La verdad es que podría, perfectamente, escaquearme diciendo que cada cual tiene perfecto derecho a hablar con dureza de aquello que ama, precisamente porque lo ama. Y que cuando abro un libro de Historia y observo ciertos atroces paralelismos con la España de hoy, o con la de siempre, y comprendo mejor lo que fuimos y lo que somos, me duelen las asaduras. Aunque, la verdad, ya ni siquiera duelen. Al menos no como antes, cuando creía que la estupidez, la incultura, la insolidaridad, la ancestral mala baba que nos gastamos aquí, tenían arreglo. La edad y las canas ponen las cosas en su sitio: ahora sé que esto no lo arregla nadie. España es uno de los países más afortunados del mundo, y al mismo tiempo el más estúpido. Aquí vivimos como en ningún otro lugar de Europa, y la prueba es que los guiris saben dónde calentarse los huesos. Lo tenemos todo, pero nos gusta reventarlo. Hablo de ustedes y de mí. Nuestra envilecida y analfabeta clase política, nuestros caciques territoriales, nuestros obispos siniestros, nuestra infame educación, nuestras ministras idiotas del miembro y de la miembra, son reflejo de la sociedad que los elige, los aplaude, los disfruta y los soporta. Y parece mentira. Con la de gente que hemos fusilado aquí a lo largo de nuestra historia, y siempre fue a la gente equivocada. A los infelices pillados en medio. Quizá porque quienes fusilan, da igual en qué bando estén, siempre son los mismos.

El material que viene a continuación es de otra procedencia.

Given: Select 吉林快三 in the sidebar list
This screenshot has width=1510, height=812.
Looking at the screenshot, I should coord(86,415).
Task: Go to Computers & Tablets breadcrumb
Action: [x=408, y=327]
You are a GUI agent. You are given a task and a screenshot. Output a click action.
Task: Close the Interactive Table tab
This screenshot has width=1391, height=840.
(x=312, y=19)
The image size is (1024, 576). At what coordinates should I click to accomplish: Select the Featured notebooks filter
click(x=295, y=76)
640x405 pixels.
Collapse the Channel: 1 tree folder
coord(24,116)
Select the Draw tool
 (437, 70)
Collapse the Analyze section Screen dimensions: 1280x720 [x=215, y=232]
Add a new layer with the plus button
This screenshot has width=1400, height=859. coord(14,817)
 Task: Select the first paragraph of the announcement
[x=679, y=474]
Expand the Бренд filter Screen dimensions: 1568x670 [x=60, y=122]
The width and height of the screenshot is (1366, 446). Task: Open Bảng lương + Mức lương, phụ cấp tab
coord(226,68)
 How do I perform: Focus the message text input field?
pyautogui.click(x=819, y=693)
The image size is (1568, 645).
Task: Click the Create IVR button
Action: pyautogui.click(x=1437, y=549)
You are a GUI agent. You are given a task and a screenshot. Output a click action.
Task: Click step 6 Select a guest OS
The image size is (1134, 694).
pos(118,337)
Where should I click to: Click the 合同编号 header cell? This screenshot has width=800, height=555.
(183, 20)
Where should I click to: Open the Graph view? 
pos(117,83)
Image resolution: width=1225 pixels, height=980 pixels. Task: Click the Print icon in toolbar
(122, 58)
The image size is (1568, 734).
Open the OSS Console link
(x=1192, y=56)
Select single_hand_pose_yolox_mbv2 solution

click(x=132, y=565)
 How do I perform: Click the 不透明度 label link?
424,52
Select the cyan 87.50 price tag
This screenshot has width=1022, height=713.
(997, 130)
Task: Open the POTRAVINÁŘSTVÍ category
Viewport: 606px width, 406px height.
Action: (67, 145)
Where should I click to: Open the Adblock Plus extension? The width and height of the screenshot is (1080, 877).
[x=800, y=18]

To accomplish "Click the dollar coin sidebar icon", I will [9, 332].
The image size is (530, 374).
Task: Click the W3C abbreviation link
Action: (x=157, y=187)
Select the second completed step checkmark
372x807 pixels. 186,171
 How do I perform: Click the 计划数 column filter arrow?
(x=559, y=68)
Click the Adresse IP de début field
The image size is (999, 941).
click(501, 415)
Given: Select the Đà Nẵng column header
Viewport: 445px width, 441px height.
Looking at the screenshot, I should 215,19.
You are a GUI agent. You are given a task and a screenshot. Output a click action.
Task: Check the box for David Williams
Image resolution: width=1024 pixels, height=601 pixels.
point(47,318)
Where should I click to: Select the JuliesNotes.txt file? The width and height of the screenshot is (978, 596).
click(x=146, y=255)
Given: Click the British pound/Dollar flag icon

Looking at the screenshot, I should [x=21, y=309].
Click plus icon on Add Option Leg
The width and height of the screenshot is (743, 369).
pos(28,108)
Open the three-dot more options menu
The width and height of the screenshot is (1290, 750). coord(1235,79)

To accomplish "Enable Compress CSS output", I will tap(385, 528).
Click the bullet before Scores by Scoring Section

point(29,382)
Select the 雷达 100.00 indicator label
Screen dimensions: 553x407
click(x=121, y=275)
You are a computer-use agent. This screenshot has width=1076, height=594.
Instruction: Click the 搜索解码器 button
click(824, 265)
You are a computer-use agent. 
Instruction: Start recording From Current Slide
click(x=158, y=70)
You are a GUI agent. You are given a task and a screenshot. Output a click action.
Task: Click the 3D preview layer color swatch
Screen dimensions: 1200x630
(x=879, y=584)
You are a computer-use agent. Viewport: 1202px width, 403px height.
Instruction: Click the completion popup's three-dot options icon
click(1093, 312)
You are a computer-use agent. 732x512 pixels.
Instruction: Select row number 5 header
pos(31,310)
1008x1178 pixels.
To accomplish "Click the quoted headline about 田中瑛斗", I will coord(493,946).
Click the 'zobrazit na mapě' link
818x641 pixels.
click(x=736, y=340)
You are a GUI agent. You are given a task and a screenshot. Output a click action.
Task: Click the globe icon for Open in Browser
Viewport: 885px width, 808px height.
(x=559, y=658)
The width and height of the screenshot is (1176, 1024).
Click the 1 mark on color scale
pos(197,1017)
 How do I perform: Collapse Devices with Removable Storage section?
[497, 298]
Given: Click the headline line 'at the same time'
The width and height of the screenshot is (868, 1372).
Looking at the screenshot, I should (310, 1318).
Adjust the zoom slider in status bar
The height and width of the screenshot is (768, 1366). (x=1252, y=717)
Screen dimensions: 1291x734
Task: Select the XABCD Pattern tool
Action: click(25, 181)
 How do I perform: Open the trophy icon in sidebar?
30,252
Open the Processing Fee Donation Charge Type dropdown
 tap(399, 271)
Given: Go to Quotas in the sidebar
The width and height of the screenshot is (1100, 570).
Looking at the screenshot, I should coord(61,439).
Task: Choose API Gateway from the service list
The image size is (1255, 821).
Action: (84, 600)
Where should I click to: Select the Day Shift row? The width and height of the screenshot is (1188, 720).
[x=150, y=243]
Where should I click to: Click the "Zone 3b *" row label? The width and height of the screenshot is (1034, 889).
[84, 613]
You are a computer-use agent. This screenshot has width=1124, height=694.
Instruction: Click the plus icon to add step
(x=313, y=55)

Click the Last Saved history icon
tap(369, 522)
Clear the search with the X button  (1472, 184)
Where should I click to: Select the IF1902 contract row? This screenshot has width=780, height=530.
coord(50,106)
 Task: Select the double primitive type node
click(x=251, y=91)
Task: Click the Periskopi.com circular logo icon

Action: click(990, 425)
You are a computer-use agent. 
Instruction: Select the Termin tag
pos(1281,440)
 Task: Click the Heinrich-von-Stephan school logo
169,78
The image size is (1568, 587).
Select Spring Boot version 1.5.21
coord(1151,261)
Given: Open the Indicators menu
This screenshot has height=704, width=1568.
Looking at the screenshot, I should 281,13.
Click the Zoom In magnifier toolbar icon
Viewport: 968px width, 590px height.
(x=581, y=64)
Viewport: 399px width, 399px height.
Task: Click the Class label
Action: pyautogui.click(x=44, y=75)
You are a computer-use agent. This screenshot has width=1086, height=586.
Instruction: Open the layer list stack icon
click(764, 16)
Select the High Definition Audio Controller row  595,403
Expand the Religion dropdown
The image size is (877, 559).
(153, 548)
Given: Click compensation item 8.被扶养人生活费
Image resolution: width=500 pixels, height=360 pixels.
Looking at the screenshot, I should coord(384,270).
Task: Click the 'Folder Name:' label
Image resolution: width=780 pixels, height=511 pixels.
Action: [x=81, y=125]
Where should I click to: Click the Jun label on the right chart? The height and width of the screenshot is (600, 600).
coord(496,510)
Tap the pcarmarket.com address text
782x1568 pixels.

Pero me estoy metiendo en jardines complejos, oigan. El que quiera tener su opinión sobre todo eso, acertada o no, pero suya y no de otros, que lea y mire. Y si no, que se conforme con Operación Triunfo, con Corazón Rosa o con Operación Top Model, o como se llamen, y le vayan dando. Cada cual tiene lo que, en fin, etcétera. Ya saben. Por mi parte, como todavía me permiten y pagan este folio y medio de terapia personal cada semana –es higiénico poder morir matando–, me reafirmo un día más en lo de país de mierda. Y lo voy a justificar hoy, miren por donde, con una bonita anésdota anesdótica. Una de tantas.
Verán. Un niño de siete años, sobrino de un amigo mío, observando hace poco que varios de sus amigos llevaban camisetas de manga corta con banderas de varios países, la norteamericana y la de Brasil entre ellas –algo que por lo visto está de moda–, le pidió al tío de regalo una camiseta con la bandera española. «Van a flipar mis amigos, tito», dijo el infeliz del crío. Según cuenta mi amigo, el sobrinete bajó al parque como una flecha, orgulloso de su prenda, con la ilusión que en esas cosas sólo puede poner una criatura. A los diez minutos subió descompuesto, avergonzado, a cambiarse de ropa. El tío fue a verlo a su habitación, y allí estaba el chiquillo, al filo de las lágrimas y con la camiseta arrugada en un rincón. «Me han dicho que si soy facha o qué», fue el comentario.